Underdogs Can Triumph in Marriage

Let's Get a Divorce

I’ve never put pen to paper about my childhood but reading Jim Daly’s book “Finding Home: An Imperfect Path to Faith and Family” made me pause and think about my parents and my own tough road.  Instead of being embarrassed by my parents, I should celebrate the strength I gained during adverse times which made me fight to have the wonderful life I live now with my husband (who is also my best friend) and 4 beloved children.  Crazy as it sounds, without my dysfunctional parents, I might very well be a feminist focused on my career instead of my family.

So, a bit of my story and what I learned from Daly’s book.  My mom and dad have each been divorced three times.  They divorced one another and then couldn’t stop doing it.  They must have been reading from the same playbook because after each one’s third divorce, they just stopped getting married and lived with their significant others.  My little thirteen-year-old heart and mind couldn’t handle another divorce so I left my Mom to live with my Dad while she was going through her second divorce.  My father was on his third marriage at the time which ended two years later.  Gosh, it sounds like a tennis game.

Before my senior year, I thought it would be best to just cut the ties with my parents and go live with my grandmother which would be the third school in 4 years but whose counting.  Anyway, after I left my mom and dad behind, I just focused on school and not much else.  Senior year in high school, I wedded myself to the dream of getting my PhD as I thought that with a PhD in hand, I’d never have to depend on anyone else like my mother did.  However, I was the furthest thing from a women’s libber as I desperately longed for a large stable family…the family I’d never had.

Reading Jim Daly’s book was like meeting a friend who understood your pain.  As a child like myself who endured abandonment and mistreatment by the adults in his life, reading about his woundedness was like reading about how my own heart was broken by those who were supposed to protect me.  He understood what it was like to be disappointed by all the adults in your life but somehow find a way to put one foot in front of the other and believe that another day of hard work will get you one step closer to a more peaceful existence.  If you can just be productive one more day, you’ll be one step further away from the emotional trauma endured throughout your childhood.

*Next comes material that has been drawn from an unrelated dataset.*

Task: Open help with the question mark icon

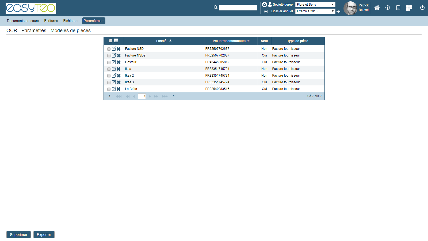Action: tap(388, 8)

And where does that hope come from….God….even if I didn’t quite know it at the time.

I grew up in a white middle class family environment that was pure dysfunction unlike Mr. Daly who actually spent some time in the ghetto where guns went off and beatings occurred.  His book was a reminder just how lucky I was that my scars were just emotional and not physical.  Things could have been so much worse….I know that and am extremely grateful.

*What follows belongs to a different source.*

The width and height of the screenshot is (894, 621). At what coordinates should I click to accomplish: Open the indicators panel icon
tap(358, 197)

If you suffered a difficult childhood because of divorce or parent abandonment, Daly’s book is such a gift to read.  I cried as I read about the horrors that he faced as a child, tears that were both sympathetic and empathetic.  But, I was cheering him on as he found God and was able to heal himself so that he could move past that hurt and prosper.  Now, he is Focus on the Family‘s President.  Well done.

Excellent post Wendy.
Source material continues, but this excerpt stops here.